In algebra, the dot and the cross express multiplication. In don't get it. What I can see there is a simple product. So it will result in (a*a)bc.

- anonymous

i am talking about dot and cross product
x = cross product
. = dot product

- anonymous

You have to take the cross product first. You don't know what (b x a) is yet, so you can't take the dot product (unless you know about tensors...do you?).

- anonymous

Once you have that result, you have to take the cross product with a (but keep the order of the vectors). You can't dot product until the end because the dot product punches out a scalar...

- anonymous

So (b x a) first. Say it equals Z. Then a x Z = W, say.

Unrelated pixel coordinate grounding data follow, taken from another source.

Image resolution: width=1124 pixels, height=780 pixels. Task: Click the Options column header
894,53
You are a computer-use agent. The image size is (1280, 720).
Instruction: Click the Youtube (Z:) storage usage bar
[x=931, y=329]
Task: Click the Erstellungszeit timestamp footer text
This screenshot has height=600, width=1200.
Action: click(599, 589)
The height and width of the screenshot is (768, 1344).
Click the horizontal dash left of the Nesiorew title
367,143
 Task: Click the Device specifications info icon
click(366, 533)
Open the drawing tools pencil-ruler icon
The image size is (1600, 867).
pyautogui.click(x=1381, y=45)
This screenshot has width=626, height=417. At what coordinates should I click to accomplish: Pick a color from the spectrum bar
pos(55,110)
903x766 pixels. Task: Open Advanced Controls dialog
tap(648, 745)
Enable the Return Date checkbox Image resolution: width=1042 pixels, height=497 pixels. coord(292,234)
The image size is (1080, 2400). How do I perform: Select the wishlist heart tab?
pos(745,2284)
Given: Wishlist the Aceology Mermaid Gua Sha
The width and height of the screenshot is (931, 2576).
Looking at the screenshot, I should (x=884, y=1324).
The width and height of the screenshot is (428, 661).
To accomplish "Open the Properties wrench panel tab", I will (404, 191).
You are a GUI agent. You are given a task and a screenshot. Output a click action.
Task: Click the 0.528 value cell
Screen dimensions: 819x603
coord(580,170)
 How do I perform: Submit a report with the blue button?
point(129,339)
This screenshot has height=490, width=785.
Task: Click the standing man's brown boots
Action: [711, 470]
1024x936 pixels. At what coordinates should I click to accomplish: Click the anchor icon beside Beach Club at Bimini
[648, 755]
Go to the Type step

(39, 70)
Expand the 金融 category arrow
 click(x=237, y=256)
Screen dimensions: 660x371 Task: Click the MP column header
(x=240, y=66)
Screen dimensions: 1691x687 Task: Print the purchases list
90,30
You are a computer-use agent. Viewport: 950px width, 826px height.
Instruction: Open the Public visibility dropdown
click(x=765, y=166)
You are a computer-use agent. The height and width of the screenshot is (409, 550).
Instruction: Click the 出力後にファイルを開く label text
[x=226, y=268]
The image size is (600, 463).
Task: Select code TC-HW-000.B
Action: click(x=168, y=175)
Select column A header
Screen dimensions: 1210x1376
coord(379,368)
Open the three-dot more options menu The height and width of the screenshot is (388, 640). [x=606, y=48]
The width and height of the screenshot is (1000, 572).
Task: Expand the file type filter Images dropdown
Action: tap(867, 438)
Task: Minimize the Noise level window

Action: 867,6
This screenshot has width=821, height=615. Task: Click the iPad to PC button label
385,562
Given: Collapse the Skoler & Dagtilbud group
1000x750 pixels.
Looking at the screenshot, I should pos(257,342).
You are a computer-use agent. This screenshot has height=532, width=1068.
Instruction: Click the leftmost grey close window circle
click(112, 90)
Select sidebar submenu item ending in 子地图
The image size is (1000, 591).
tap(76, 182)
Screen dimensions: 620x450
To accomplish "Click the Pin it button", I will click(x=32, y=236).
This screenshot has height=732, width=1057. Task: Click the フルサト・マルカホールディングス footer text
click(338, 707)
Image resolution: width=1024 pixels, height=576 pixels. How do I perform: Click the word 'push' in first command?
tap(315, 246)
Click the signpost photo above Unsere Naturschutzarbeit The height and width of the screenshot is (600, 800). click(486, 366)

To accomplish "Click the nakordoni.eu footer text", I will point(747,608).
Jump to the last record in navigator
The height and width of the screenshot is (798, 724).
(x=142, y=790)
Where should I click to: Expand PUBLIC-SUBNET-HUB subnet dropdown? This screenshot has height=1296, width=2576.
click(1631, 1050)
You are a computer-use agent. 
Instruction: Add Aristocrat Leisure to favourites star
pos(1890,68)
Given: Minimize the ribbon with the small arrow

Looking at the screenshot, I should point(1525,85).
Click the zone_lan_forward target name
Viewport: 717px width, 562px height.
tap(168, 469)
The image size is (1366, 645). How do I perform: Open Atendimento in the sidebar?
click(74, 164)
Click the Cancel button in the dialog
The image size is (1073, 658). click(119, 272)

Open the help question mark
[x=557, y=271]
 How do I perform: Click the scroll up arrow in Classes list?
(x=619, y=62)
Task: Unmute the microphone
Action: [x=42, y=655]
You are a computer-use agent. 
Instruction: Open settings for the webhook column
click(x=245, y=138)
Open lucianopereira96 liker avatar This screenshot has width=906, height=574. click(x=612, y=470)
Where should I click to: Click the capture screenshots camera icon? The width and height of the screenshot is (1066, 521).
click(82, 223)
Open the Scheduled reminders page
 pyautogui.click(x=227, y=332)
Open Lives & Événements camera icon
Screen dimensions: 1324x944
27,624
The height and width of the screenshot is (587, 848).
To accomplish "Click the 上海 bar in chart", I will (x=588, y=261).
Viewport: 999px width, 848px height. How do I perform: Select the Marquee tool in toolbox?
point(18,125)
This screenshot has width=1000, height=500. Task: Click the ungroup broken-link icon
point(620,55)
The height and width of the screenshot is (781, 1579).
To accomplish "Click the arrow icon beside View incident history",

Then W . c

- anonymous

see here a,b,c are indeed vectors otherwise there is no meaning of . and X. here obviously u have to do X product first. if you dont do that then dot product will give you a scaler and you can't make X product of a vector with scaler...

- anonymous

okay thanks. but can you please elaborate on tensor?

- anonymous

Have you ever seen the dot and cross product defined in this form:\[a.b \iff (a.b)_i=a_ib_i\]\[a \times b \iff (a \times b)_i =\epsilon_{ijk}a_jb_k\]?

- anonymous

no.

- anonymous

They're the tensor definitions for dot and cross product. If you haven't seen them, I wouldn't worry about it.

- anonymous

Is this for school or university?

- anonymous

university. freshman.

- anonymous

Okay. Just punch the vectors out the way you're used to for now.

- anonymous

but the thing is we are just given the vectors as a and b
we have to prove or disprove a result
unless i know how to go about it i would not be able to

- anonymous

Is there a full question, with words?

- anonymous

i tried using the assumed vectors but it gets messy

- anonymous

a x (b x a) = (a.a)b - (a.b)a
so
[a x (b x a)].c = [(a.a)b - (a.b)a].c
= (a.a)(b.c) - (a.b)(a.c)

- anonymous

okay. the question is prove or disprove the following:
a x (a x(a x b)).c = -|a|^2 a.b x c

- anonymous

Ah, okay, that's a full question...

- anonymous

yea. just give me a clue as to how to solve it.

- anonymous

In general we have
a x (b x c) = (a.c)b - (a.b)c
so try it slowly

- anonymous

yea i am doin it that way..

- anonymous

a x (b(a.a)-a(a.b)) . c what now?

- anonymous

can a.a be written as |a|^2 ?

- anonymous

Yes

- anonymous

the last part, i assume it is a.(bxc)

- anonymous

a x (b|a|^2 - a(a.b)) . c

- anonymous

wat to do abt a(a.b) ?

- anonymous

To solve this, use a x (b x c) = (a.c)b - (a.b)c and the scalar triple product a.(bxc) = (axb).c
[a x (a x (a x b))].c
= [(a.(axb)) a - (a.a)(axb)].c
=[a.(axb)](a.c) - (a.a)(axb).c
=[(axa).b](a.c) - |a|^2[a.(bxc)]
= -|a|^2[a.(bxc)] because axa =0

- anonymous

I'm glad *you* typed it out

- anonymous

hm.. ok thanks a lot !

- anonymous

just one more question. i want to practice these questions. can you suggest some website with answers?

- anonymous

Sorry, don't know of any. I'm sure you can find something, though. Schaum's Outlines are usually pretty good for practicing skills.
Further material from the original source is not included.